But the personal chemistry between the director and his longtime collaborator was never strong. Hayes complained in one interview that Hitchcock never invited him and his wife up to their second home in northern California, and even in Hollywood the Hitchcocks didn’t socialize after hours with the Hayeses.
The director’s ego couldn’t accept Hayes’s role in shaping several of Hitchcock’s most important successes, the writer believed. Hitchcock found a reason to skip the Mystery Writers of America banquet the year Hayes received the Edgar Allan Poe Award for Rear Window, and afterward made light of the award when Hayes showed it to him: “You know, they make toilet bowls out of the same material.” (Even DeRosa says Hitchcock was probably joking, but Hayes didn’t appreciate the humor.)
After giving published interviews that annoyed Hitchcock, Hayes was ordered to refrain from personal publicity without prior approval. It wasn’t an extraordinary demand in Hollywood, but Hayes detected the insecurity of a director who “wasn’t going to be Barnum and Bailey,” as he frequently put it, in later interviews. “He was Alfred Hitchcock, Genius. He was the Creator, the Master; it was an Alfred Hitchcock film and nothing else. It was not an Alfred Hitchcock film written by John Michael Hayes.”
According to associate producer Herbert Coleman, though, Hayes was the real grandstander, from the point of view of the Hitchcock circle. It was Hayes who flaunted the “oversized ego,” in Coleman’s words. It was Hayes who was capable of boasting in print, saying in subsequent interviews that he crafted “the whole construction and treatment and screenplay [of Rear Window] on my own,” or that “most of To Catch a Thief was again my creation.”

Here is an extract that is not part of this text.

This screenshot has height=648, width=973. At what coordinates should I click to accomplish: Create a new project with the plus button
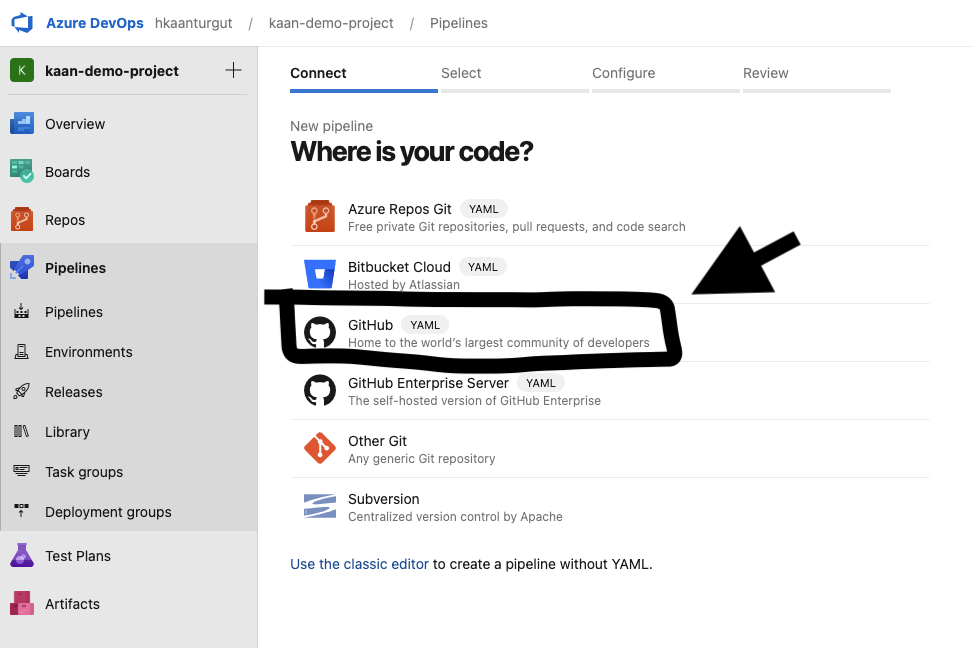[233, 71]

Hitchcock’s view was that Rear Window was handed to Hayes on a silver platter—not only the story but the main characters and the stars playing them, along with detailed discussion of every scene. The same with To Catch a Thief, on which Mrs. Hitchcock had made a significant contribution, not to mention the emendations on location and during postproduction. As for The Trouble with Harry, Hitchcock had practically memorized the book, and the film followed it closely.
But the latest conflict between them would prove the worst. Who ought to be officially credited for the screenplay of The Man Who Knew Too Much? When Hitchcock insisted that Hayes share credit on the screen with Angus MacPhail, Hayes appealed to the Writers Guild of America; after reviewing all the written material, their arbitration panel ruled in favor of Hayes. A staunch member in good standing with the Hollywood organization, the American trumped the Englishman, who was viewed suspiciously as an arriviste and personal friend of the director’s.
Hitchcock was furious that Hayes had gone over his head, and felt that MacPhail had been unjustly usurped. Film scholars such as Bill Krohn, and insiders of the period, agree. “As far as I’m concerned,” Herbert Coleman believed, “the credits ought to read: script by Alfred Hitchcock, Angus MacPhail and John Michael Hayes.”
In spite of the tension between them, Hitchcock put off any showdown with the writer until his return from his holiday vacation, hoping that Hayes might yet reconcile himself to working amicably with MacPhail, who had since moved to Hollywood semipermanently to serve as de facto story editor of Hitchcock Productions.
As the only one of the four upcoming projects that wasn’t based on previously published material, “The Man in Lincoln’s Nose” needed the most development, so Hitchcock slotted it last. Likewise, the novel D’Entre les Morts offered the director a basic plot and characters to build upon, but needed substantial work—first a translation, then a transplant to contemporary America.
Flamingo Feather and the true wrong-man case, Hitchcock decided, could be written simultaneously by MacPhail and Hayes, trading off on rewrites in Hitchcock’s customary fashion. MacPhail was asked to take the lead on Flamingo Feather because of its British Empire overtones, while Hayes was expected to concentrate on the other script, which Hitchcock felt was more up his crime alley. Set entirely in New York City, The Wrong Man would be scheduled first.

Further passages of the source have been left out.